— Begin Given entries —

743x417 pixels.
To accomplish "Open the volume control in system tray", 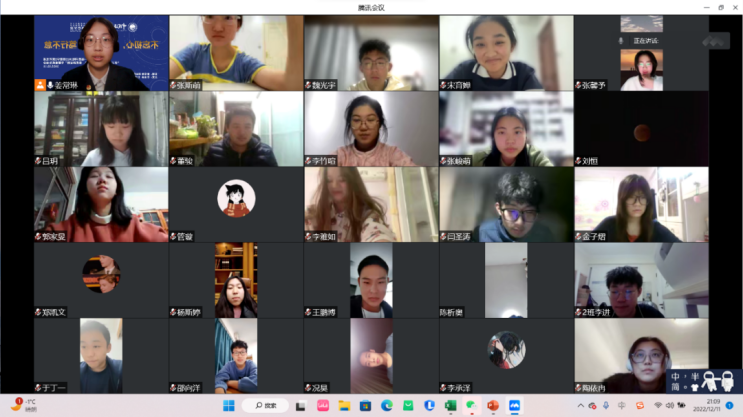I will click(x=670, y=405).
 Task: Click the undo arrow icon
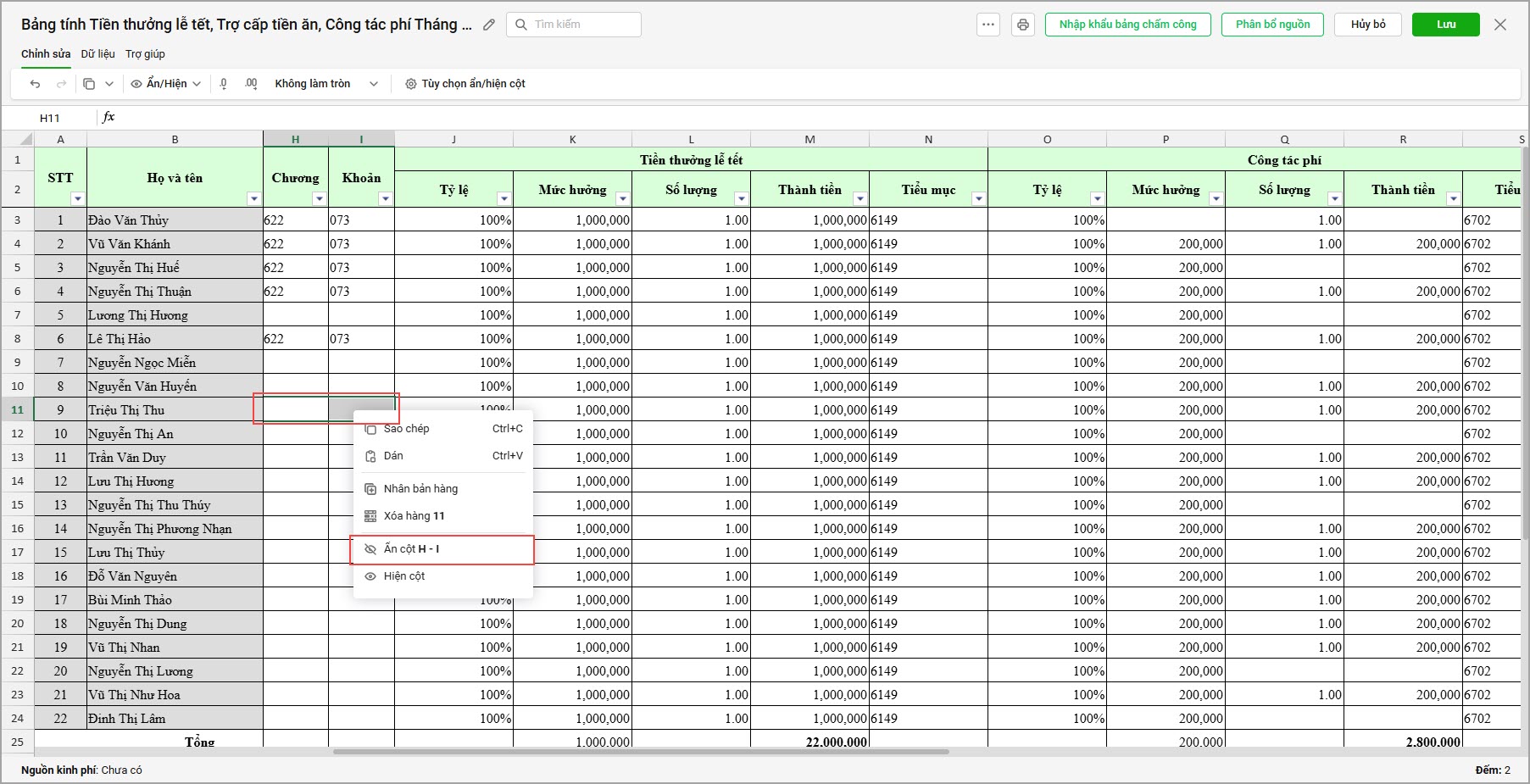coord(35,84)
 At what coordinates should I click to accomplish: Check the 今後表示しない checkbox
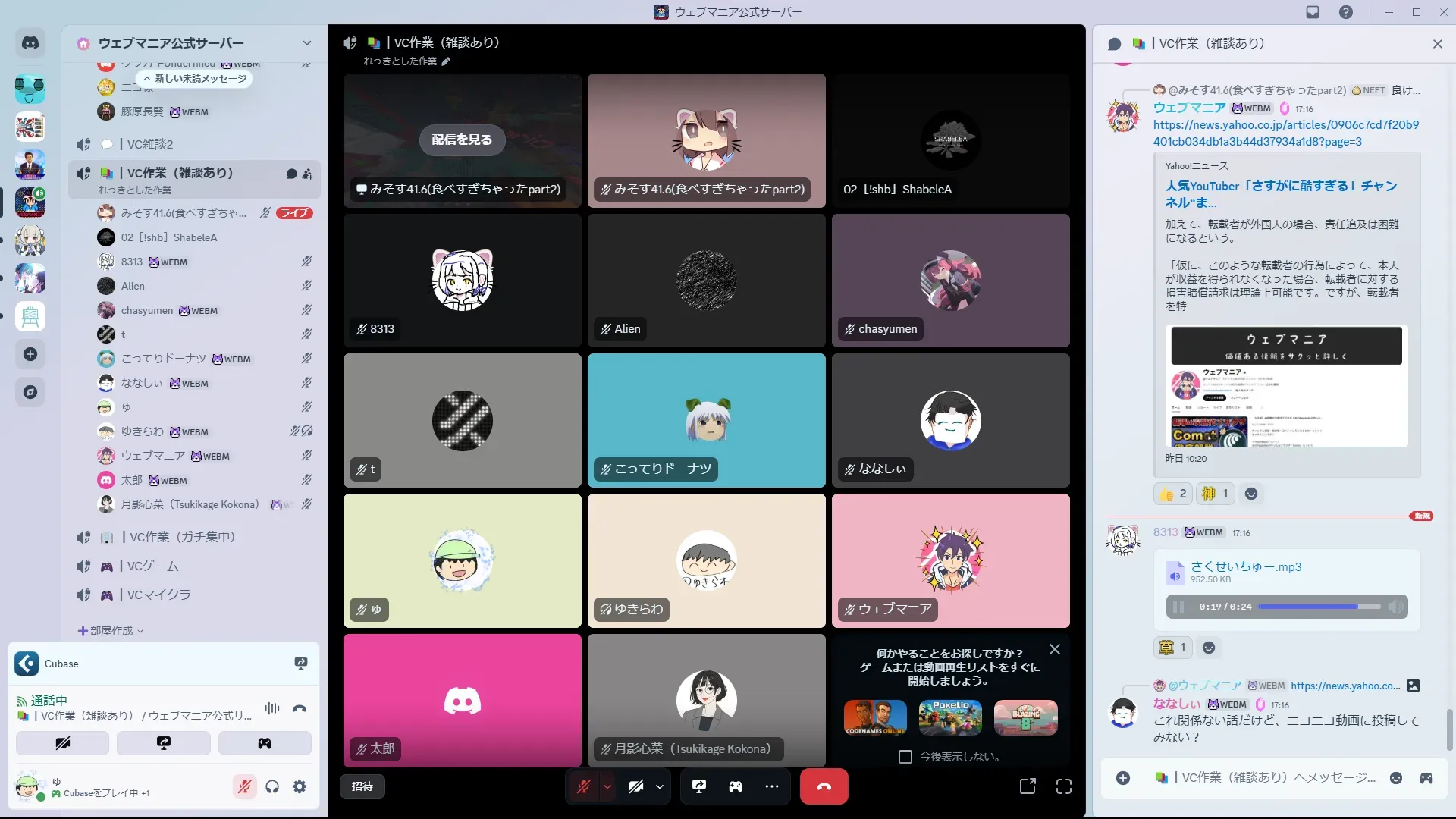tap(905, 756)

— End Given entries —

### Short task
Rewrite everything from the line containing "At what coordinates" down to the end of the rows above, replacing "coordinates" with "position" and leaving everything else unchanged. Omit the pictures from your answer.

### Solution to the problem
 At what position should I click to accomplish: Check the 今後表示しない checkbox
tap(905, 756)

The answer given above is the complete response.